------ INFORMATION SUPPLIED ------

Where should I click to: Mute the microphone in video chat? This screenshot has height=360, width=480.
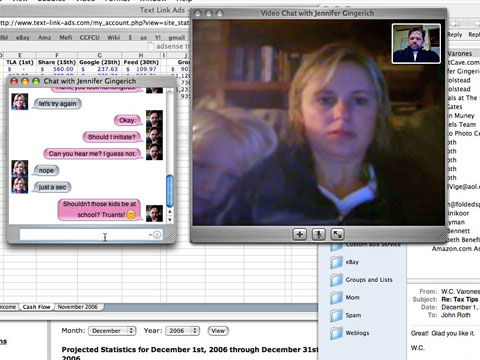click(x=318, y=234)
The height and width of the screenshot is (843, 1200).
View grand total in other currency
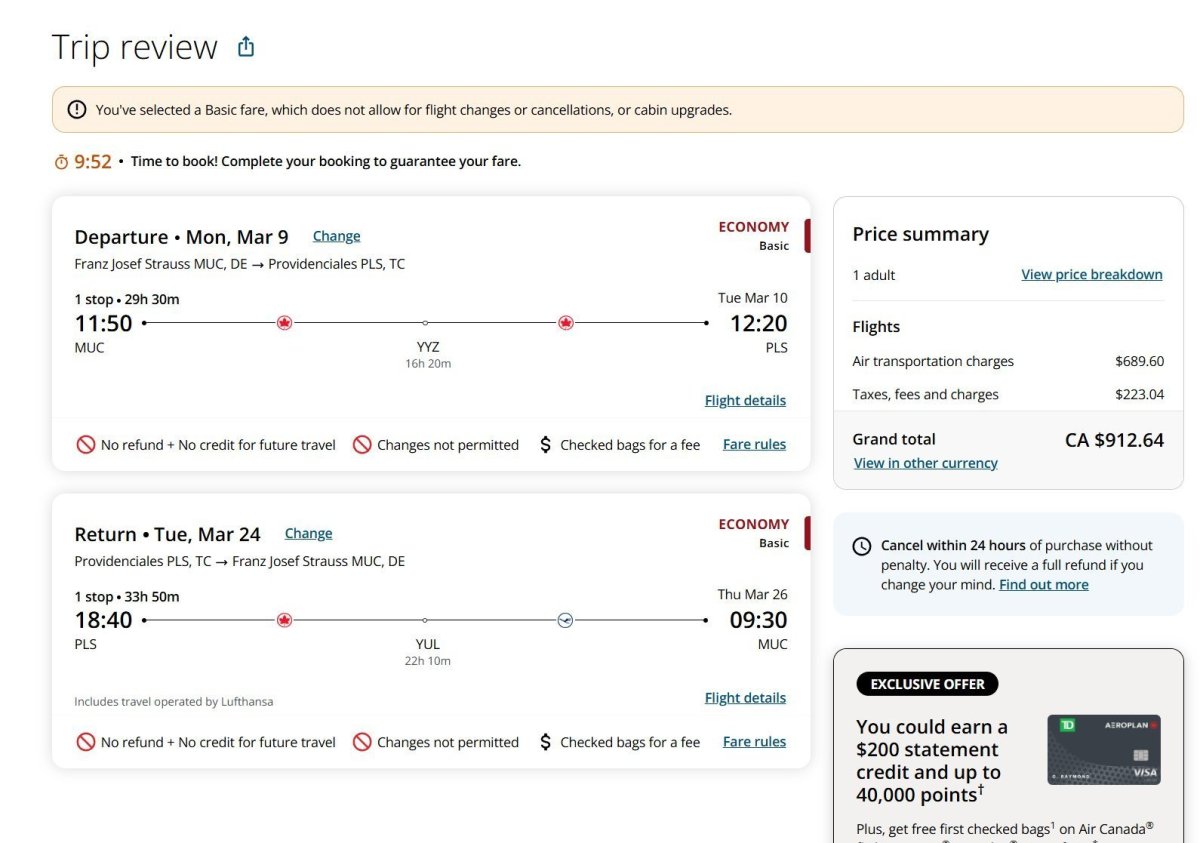coord(925,463)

------

- [WORK TASK]: When copying the entries above, keep each word as it is and exclude any image.

- [ANSWER SECTION]:
Where should I click to: Mute the microphone in video chat? This screenshot has height=360, width=480.
click(x=318, y=234)
The height and width of the screenshot is (843, 1200).
View grand total in other currency
coord(925,463)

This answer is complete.